Police #Migration #Justice #Sécurité
La Division nationale de lutte contre le trafic de migrants (DNLT) a déféré, ce 15 décembre 2025, sept individus devant le Procureur de la République près le Tribunal de grande instance de Ziguinchor. Ils sont poursuivis pour faux et usage de faux, complicité, obtention indue de documents d’identité sénégalais et association de malfaiteurs.
L’affaire a éclaté à la suite d’un contrôle de routine au poste frontalier de Kidira, où un individu a été retrouvé avec deux cartes d’identité, l’une burkinabè et l’autre sénégalaise. Si les informations différaient, la photographie était identique, éveillant les soupçons des forces de sécurité.

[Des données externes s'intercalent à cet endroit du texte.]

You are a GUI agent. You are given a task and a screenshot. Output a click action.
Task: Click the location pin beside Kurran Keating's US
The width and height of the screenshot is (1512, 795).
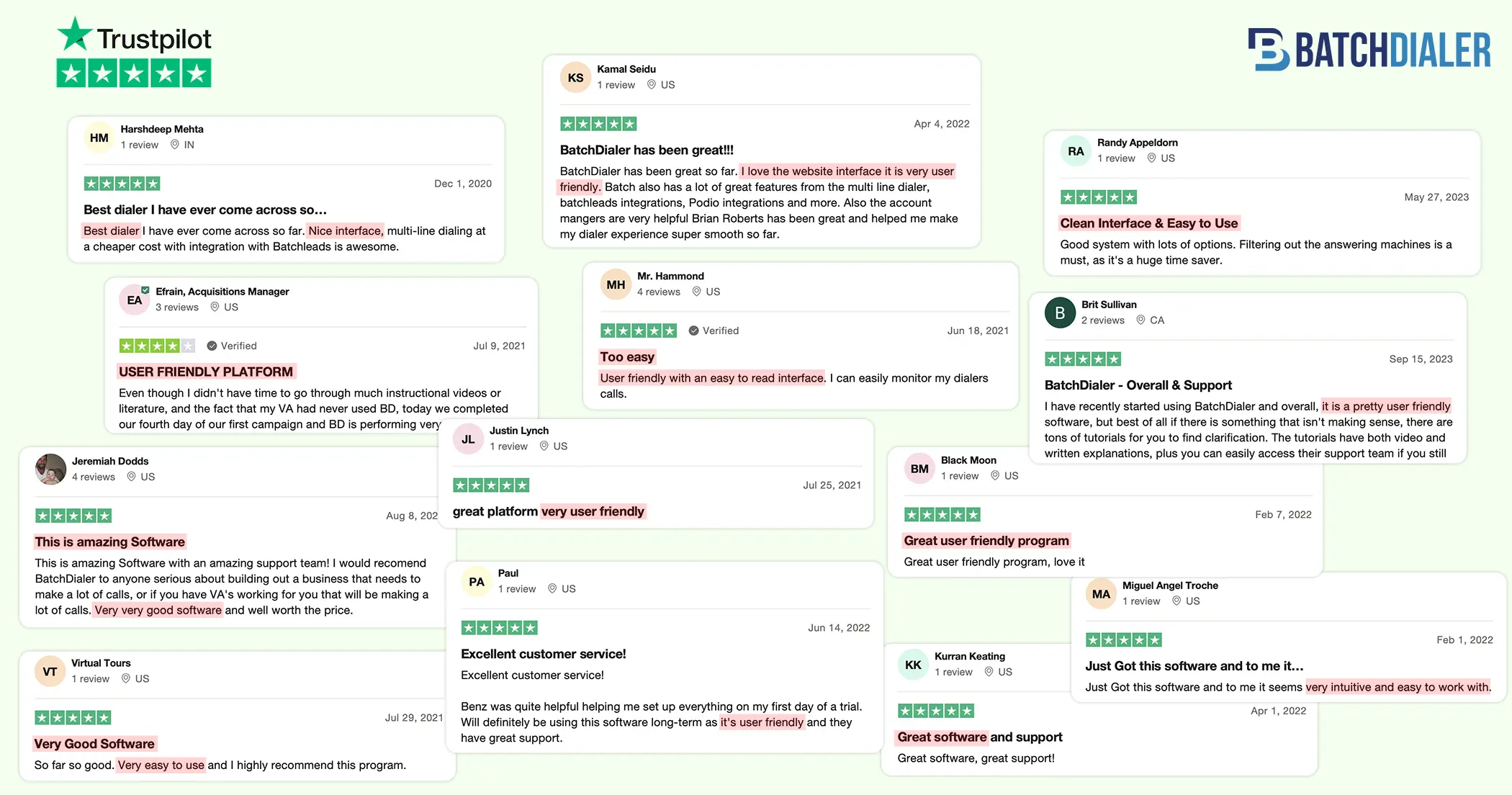pyautogui.click(x=989, y=672)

L’intéressé a reconnu que la pièce sénégalaise était frauduleuse, expliquant avoir monté un faux dossier d’état civil avec une identité à consonance locale et de faux parents adoptifs, dans le but d’échapper à certaines taxes liées à ses activités au Sénégal.
Les investigations menées par l’antenne régionale de la DNLT ont permis de démanteler un réseau structuré au sein d’une mairie, impliquant trois officiers d’état civil, deux agents municipaux et un intermédiaire. Ces derniers produisaient et validaient de faux actes d’état civil pour des étrangers moyennant des paiements occultes.
L’exploitation de registres couvrant les années 1977 à 2005 a révélé de lourdes irrégularités : inscriptions illégales, surcharges et documents fictifs. L’extrait de naissance utilisé pour obtenir la carte d’identité frauduleuse avait été inséré par le responsable du centre d’état civil et signé par la première adjointe au maire.
Face à la gravité des faits, huit registres ont été placés sous scellés provisoires. Les mis en cause ont reconnu leur implication, invoquant la faiblesse de leurs salaires pour justifier leurs actes.
La Police nationale réaffirme sa mobilisation contre la fraude documentaire et invite les citoyens à signaler toute information utile au 800 00 17 00.